Si donc sur la place publique
Je ne suis à partir de ce jour ni vue ni rencontrée
Vous direz que je me suis perdue
Que marchant comblée d’amour
Je me suis constituée perdue, et j’ai été gagnée.
(Jean de la Croix)

3 commentaires:

  1. Et si la rencontre avec chacun ,quelque soit sa religion, son origine,sa situation sociale,son voisin ou l'étranger rencontré dans les rues, les transports en commun;
    si tous les gens rencontrés étaient accueillis comme nos frères...Sans aucun jugement.
    On pourrait dire c'est cela l'Eglise .

    RépondreSupprimer
    Réponses
    1. Je ne suis pas certain que cela soit le sens de mon texte.
      On pourrait se mettre d'accord sur votre propos, juste avec le droit pour les gens de ne pas être récupérés comme d'Eglise contre leur gré.
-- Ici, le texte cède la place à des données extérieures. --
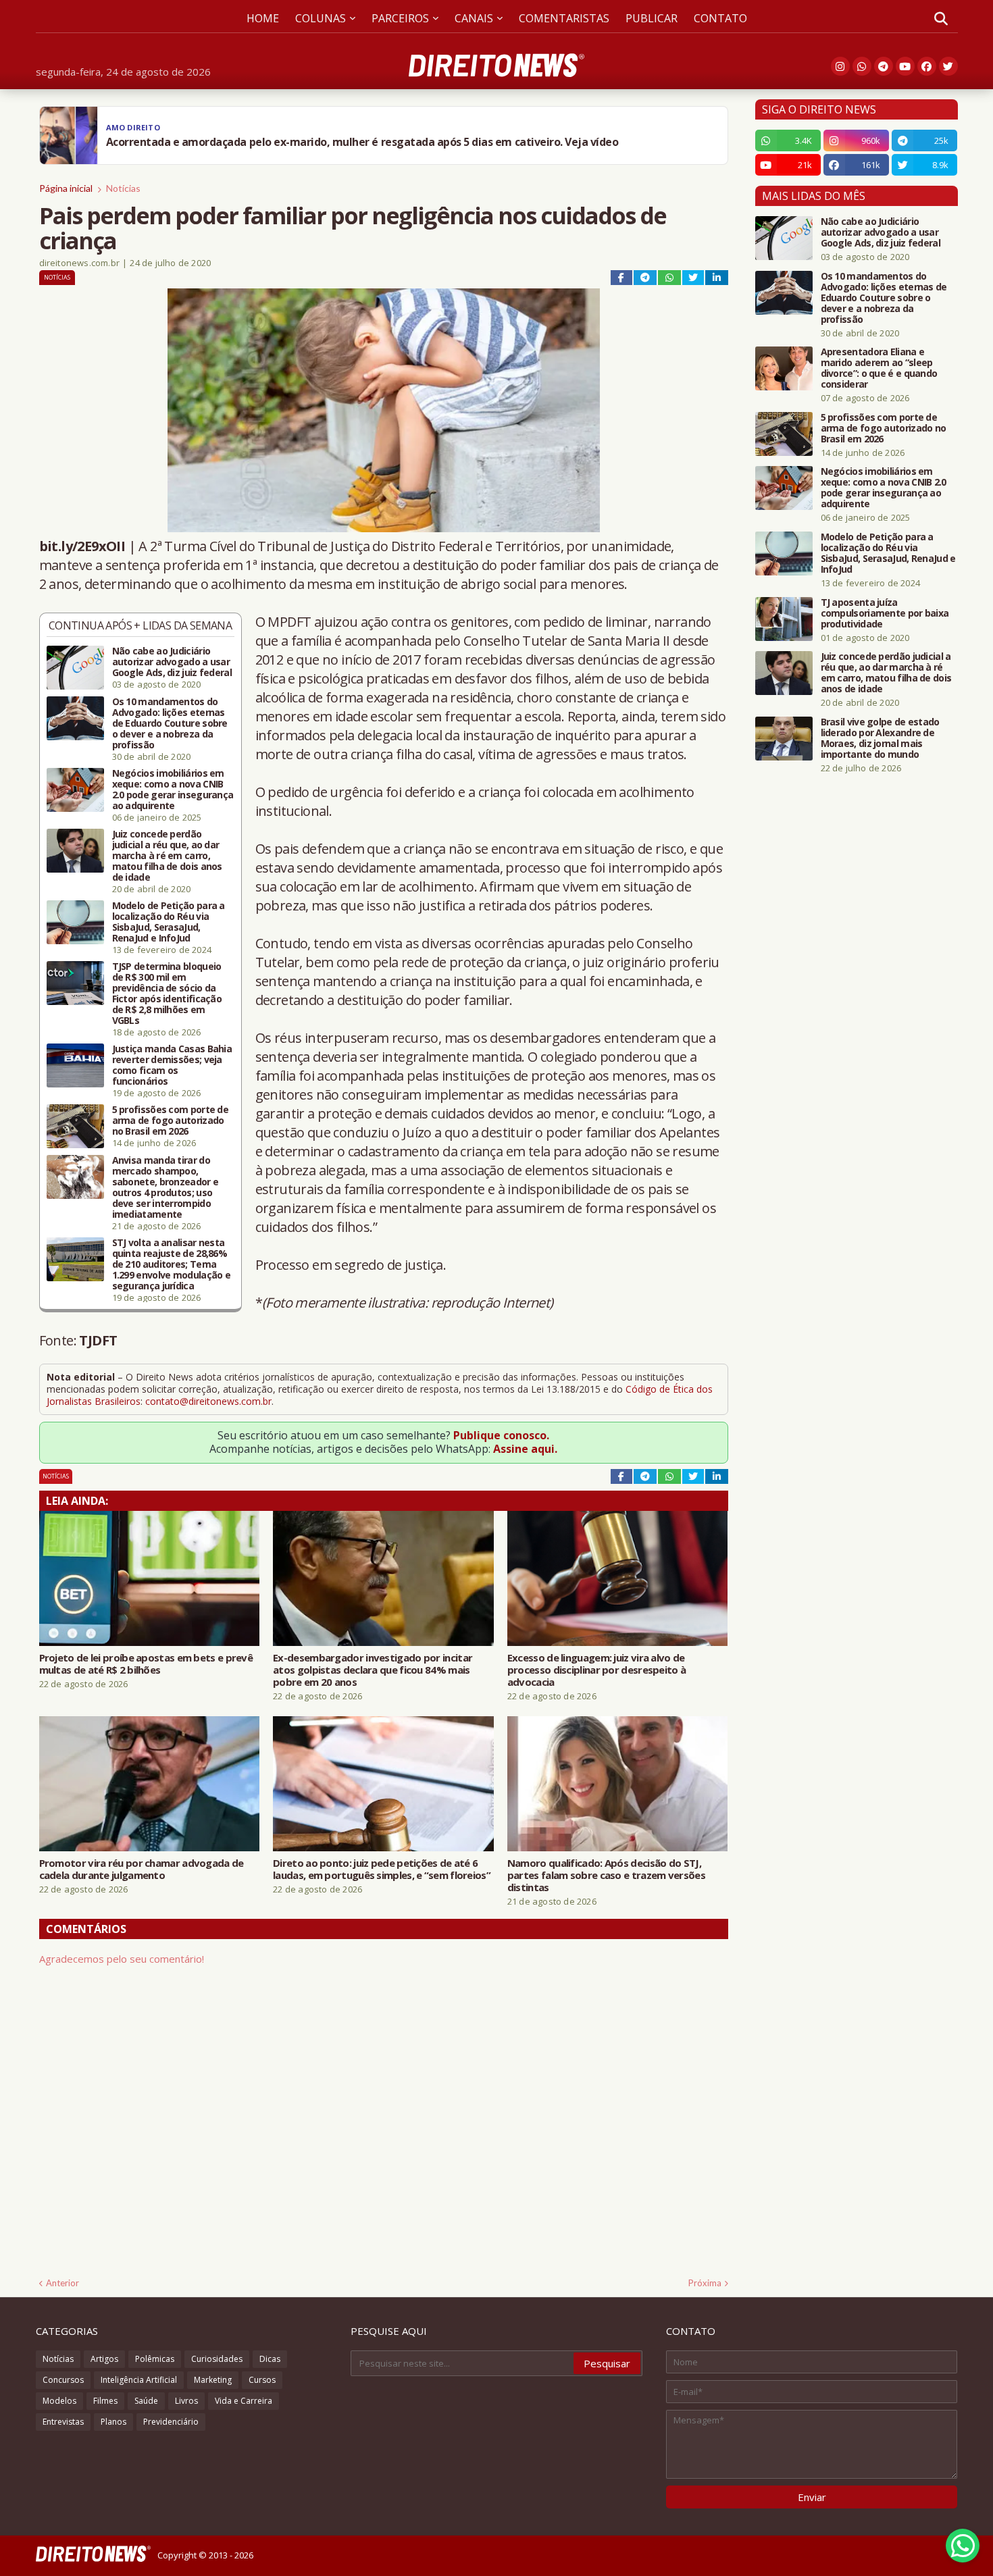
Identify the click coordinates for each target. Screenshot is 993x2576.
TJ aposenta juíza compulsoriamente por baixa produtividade (885, 613)
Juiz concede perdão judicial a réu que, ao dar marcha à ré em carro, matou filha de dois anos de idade (167, 856)
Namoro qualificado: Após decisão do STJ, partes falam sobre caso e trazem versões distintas (606, 1875)
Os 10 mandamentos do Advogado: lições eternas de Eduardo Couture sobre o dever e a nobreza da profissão (170, 723)
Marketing (213, 2380)
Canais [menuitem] (474, 18)
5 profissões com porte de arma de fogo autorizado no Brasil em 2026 (170, 1120)
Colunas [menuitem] (320, 18)
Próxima (704, 2282)
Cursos (262, 2380)
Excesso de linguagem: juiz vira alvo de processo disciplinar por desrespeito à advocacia (596, 1669)
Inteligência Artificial (139, 2380)
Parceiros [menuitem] (400, 18)
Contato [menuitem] (720, 18)
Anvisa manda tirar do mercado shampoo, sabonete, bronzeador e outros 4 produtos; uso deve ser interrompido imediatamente (165, 1187)
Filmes (105, 2400)
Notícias (123, 188)
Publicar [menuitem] (652, 18)
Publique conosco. (501, 1435)
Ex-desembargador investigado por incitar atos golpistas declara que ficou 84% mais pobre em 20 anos (372, 1669)
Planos (113, 2421)
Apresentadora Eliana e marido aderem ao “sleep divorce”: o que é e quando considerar (879, 368)
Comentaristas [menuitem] (564, 18)
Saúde (146, 2400)
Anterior (62, 2282)
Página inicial (66, 188)
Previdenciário (171, 2421)
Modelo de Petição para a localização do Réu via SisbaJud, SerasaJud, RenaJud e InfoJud (168, 922)
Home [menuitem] (263, 18)
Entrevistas (63, 2421)
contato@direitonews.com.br (208, 1401)
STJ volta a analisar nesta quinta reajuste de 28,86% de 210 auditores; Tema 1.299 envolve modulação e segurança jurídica (171, 1264)
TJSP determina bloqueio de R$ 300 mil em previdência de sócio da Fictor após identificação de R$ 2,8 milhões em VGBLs (167, 993)
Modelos (59, 2400)
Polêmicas (154, 2359)
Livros (186, 2400)
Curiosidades (217, 2359)
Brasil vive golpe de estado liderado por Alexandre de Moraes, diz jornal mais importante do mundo (880, 738)
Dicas (269, 2359)
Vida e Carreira (243, 2400)
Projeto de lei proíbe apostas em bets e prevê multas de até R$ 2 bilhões (146, 1663)
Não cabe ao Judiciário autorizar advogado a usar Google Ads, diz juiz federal (172, 662)
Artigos (104, 2359)
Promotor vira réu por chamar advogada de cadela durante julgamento (141, 1869)
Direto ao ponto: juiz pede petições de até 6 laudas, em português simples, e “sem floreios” (381, 1869)
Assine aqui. (525, 1448)
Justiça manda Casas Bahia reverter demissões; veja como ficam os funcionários (172, 1065)
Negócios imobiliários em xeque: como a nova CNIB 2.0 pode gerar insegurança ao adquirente (173, 789)
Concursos (63, 2380)
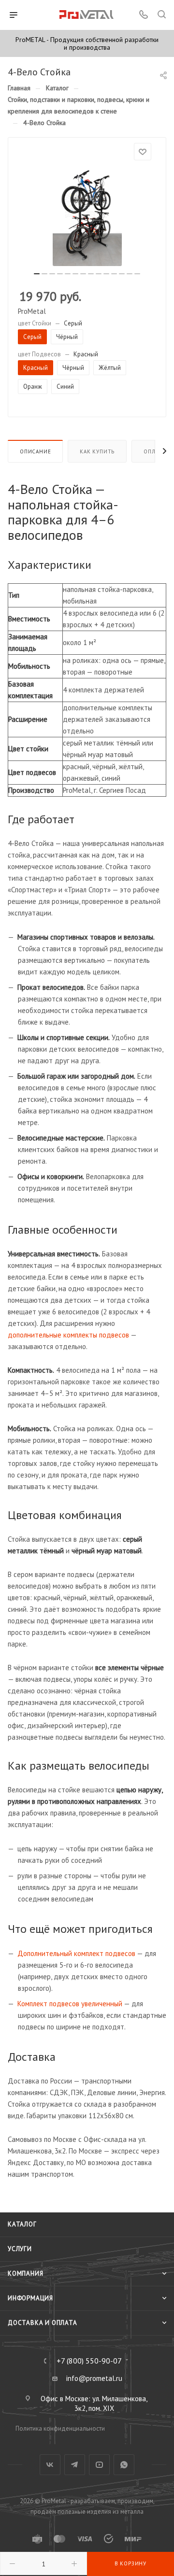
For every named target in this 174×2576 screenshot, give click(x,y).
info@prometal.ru (94, 2378)
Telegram (74, 2464)
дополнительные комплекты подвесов (68, 1334)
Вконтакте (50, 2464)
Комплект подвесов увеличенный (69, 2003)
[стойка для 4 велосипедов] (87, 215)
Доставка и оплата (42, 2323)
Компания (25, 2273)
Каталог (22, 2224)
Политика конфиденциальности (60, 2428)
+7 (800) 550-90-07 (89, 2361)
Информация (30, 2298)
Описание (35, 451)
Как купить (97, 451)
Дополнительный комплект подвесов (76, 1953)
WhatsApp (124, 2464)
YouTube (99, 2464)
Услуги (20, 2249)
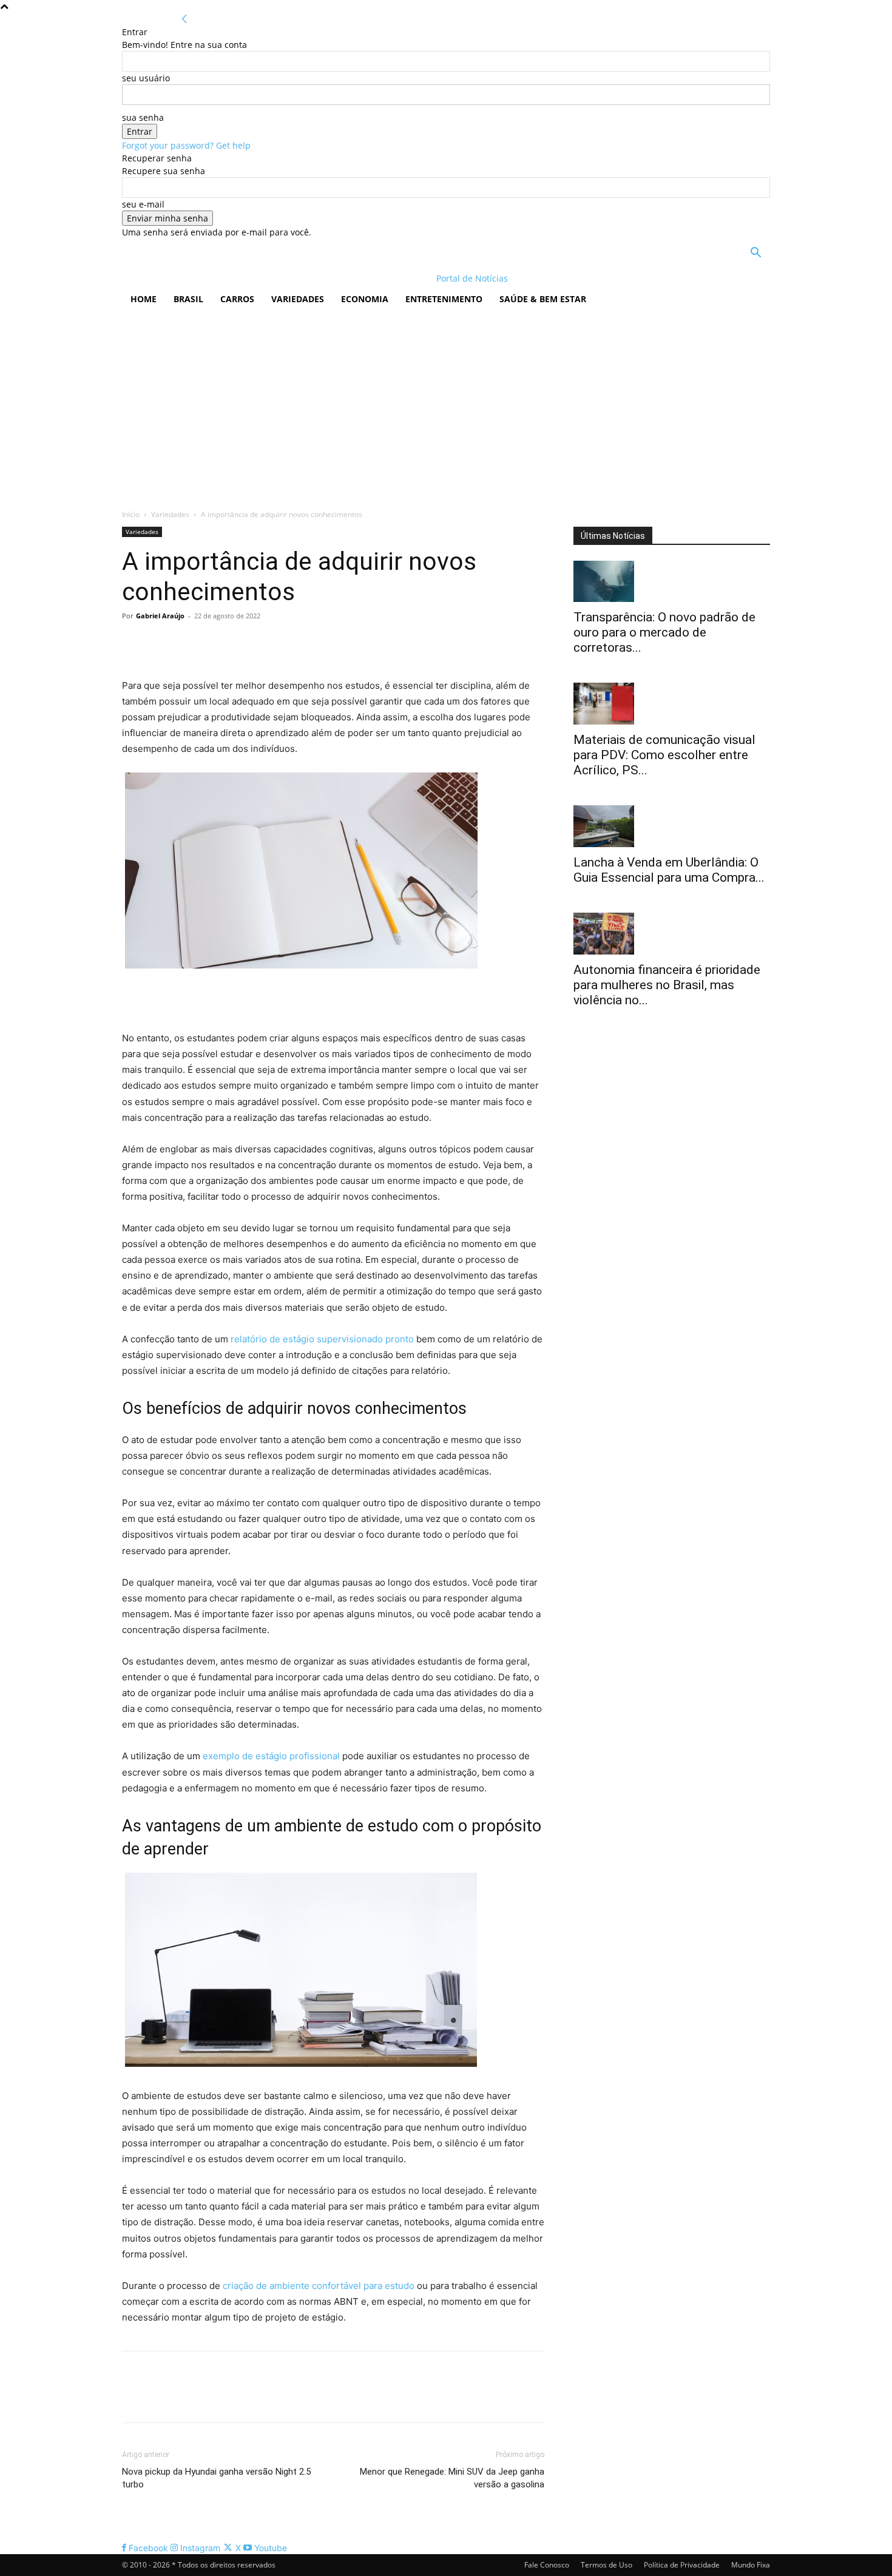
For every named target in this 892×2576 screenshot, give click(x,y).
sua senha (143, 117)
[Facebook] (134, 643)
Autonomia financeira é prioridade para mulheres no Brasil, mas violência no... (666, 984)
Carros (237, 299)
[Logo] (200, 278)
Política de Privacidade (682, 2565)
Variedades (297, 299)
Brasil (188, 299)
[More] (246, 643)
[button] (755, 254)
      Mais la question de mon texte n'est pas de savoir ce qu'est l'Eglise, qui en est. Mais quelle est la mission de ceux qui "écoutent la parole et la mettent en pratique". Quel est le chemin de cette mission, passer derrière. Combien est douloureux ce renoncement. Comment ce renoncement n'est pas une affaire morale, mais une quête qu'on pourrait dire mystique, d'où la citation de Jean de la Croix.

      Supprimer
  2. psuchè: souffle de vie, âme. Et si nos postillons les plus basiques, ceux dont on veut se protéger et pour cela on masque, bâillonne le visage (perdre la face?) avaient à voir avec le don de la vie et son acceptation joyeuse. Politiquement et sanitairement très incorrect par les temps qui courent!